I now wear that orange t-shirt, stained shorts and matching flip flops almost every day between Memorial Day and Labor Day – it’s the only summer “outfit” that I know matches. Unfortunately, the orange t-shirt is the exception. I’m mentally stuck with many articles of clothing, so I just end up wearing the same 5-10 outfits to work and another 5-10 while bumming around on the weekend. I have a pair of paisley – yes, paisley – shoes that I couldn’t match to an outfit to save my life.

And so my closet is kind of like the warehouse at the factory where I work, where the inventory is classified A, B, or C based on how much is used. Like the warehouse, I have the A-movers, the stuff that I wear every day. The B-movers are the slow movers but at least I know what to do (hey, that restaurant is funky-dressy! I have an outfit for that!). The C-movers - the preppy gear and sweaters and paisley shoes – well, they just hang there unused waiting for the accountants to write them off.

Wednesday, June 5, 2013

Kiddie Capitalism


Many parents complain of being overloaded with kids’ activities. Our trick? Only sign up one child for anything. Chiara does piano, dance, gymnastics, reading lessons and, at one point, soccer. Cody… well, Cody plays with sticks in the dirt.
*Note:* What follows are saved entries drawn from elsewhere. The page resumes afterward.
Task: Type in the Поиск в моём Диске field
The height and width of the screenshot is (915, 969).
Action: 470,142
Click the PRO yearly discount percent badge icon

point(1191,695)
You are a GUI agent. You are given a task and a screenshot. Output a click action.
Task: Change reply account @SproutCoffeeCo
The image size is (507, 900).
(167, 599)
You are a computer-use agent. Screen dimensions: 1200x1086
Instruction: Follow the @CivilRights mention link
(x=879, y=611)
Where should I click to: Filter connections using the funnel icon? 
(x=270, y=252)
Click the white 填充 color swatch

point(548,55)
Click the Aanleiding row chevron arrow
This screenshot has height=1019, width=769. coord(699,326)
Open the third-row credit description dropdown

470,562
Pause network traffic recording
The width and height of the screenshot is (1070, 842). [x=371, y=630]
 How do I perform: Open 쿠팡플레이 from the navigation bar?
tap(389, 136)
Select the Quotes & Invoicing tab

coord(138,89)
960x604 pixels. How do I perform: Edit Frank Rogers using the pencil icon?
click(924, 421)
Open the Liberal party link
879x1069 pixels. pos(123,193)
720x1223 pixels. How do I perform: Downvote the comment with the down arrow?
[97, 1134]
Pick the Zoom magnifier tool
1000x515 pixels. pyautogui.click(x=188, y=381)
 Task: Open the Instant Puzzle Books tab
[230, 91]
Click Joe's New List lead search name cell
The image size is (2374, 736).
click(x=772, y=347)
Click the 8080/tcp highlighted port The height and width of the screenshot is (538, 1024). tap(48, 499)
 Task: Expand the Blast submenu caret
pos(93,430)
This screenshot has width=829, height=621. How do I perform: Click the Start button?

I have to tip my cap to these institutions in how efficiently they separate us from our money. My theory on dance is that the lessons are basically a breakeven proposition – and that the real money is made at the recital. Between $50 in tickets, $80 costume, $40 pictures, $60 video, $20 flowers and other required (okay not required but come on, who’s not buying the video?) purchases we’re into the recital for several hundred bucks. We’re not alone - the auditorium is chock full for multiple recitals. This year Chiara increased from one to two recitals – Saturday and Sunday – which besides blowing a hole in our weekend schedule also blew a hole in our budget. Man, what a business.

If the dance hits you with a full frontal assault in the form of the recital, gymnastics is more of a covert operation. These guys have it to a science.

“Look into my eyes,” they say, waving a gymnastics medal in front of our face, “Chiara is doing VERY well.”

“Chiara is doing well,” we repeat, mesmerized.

“She has a lot of talent!”

“She has a lot of talent,” we drone.

 “I think she’s ready to move up to pre-team!”

“Pre-team… checkbook…” The coach cackles. Our brainwashing is complete.

Pre-team is twice a week instead of our current once per week. It’s $200 more dollars a month. But this is the path to competitive greatness – the road to Olympic gold runs through pre-team.

Never mind that to an outside observer Chiara’s ability to do dip-steps on a balance beam is indistinguishable from all the other girls in her class. Or that these are essentially the same dip-steps she was doing a year ago with only glacial signs of progress. Chiara has talent that really should be nurtured. Plus, the pre-team class is undersubscribed this year.

Never mind, too, that there is always one more level to go and the different levels and classes have absurd complexity. The gym has classes named after colors, letters, numbers, celestial bodies, and designations like “team.” Which class is the best amongst red, level 3, comets and pre-team? I’ll be darned if I know, but I’m sure the coaches will tell us the best next step for Chiara.

Left to her own devices, I’m sure Chiara would be perfectly happy doing dip-steps to the end of time in “Comets.” But we have social standing to maintain. Another girl in Chiara’s class moved up to pre-team before her. This simply cannot stand, since Chiara is clearly the better talent (ignore what I said above about no discernible difference in these girls. Chiara is clearly the best!). So come the fall, I predict that Chiara will be in pre-team with coaches encouraging us to move to level 3, we’ll be $200 a month poorer, and Cody will be digging with sticks in the field behind the gymnastics studio twice a week instead of only once.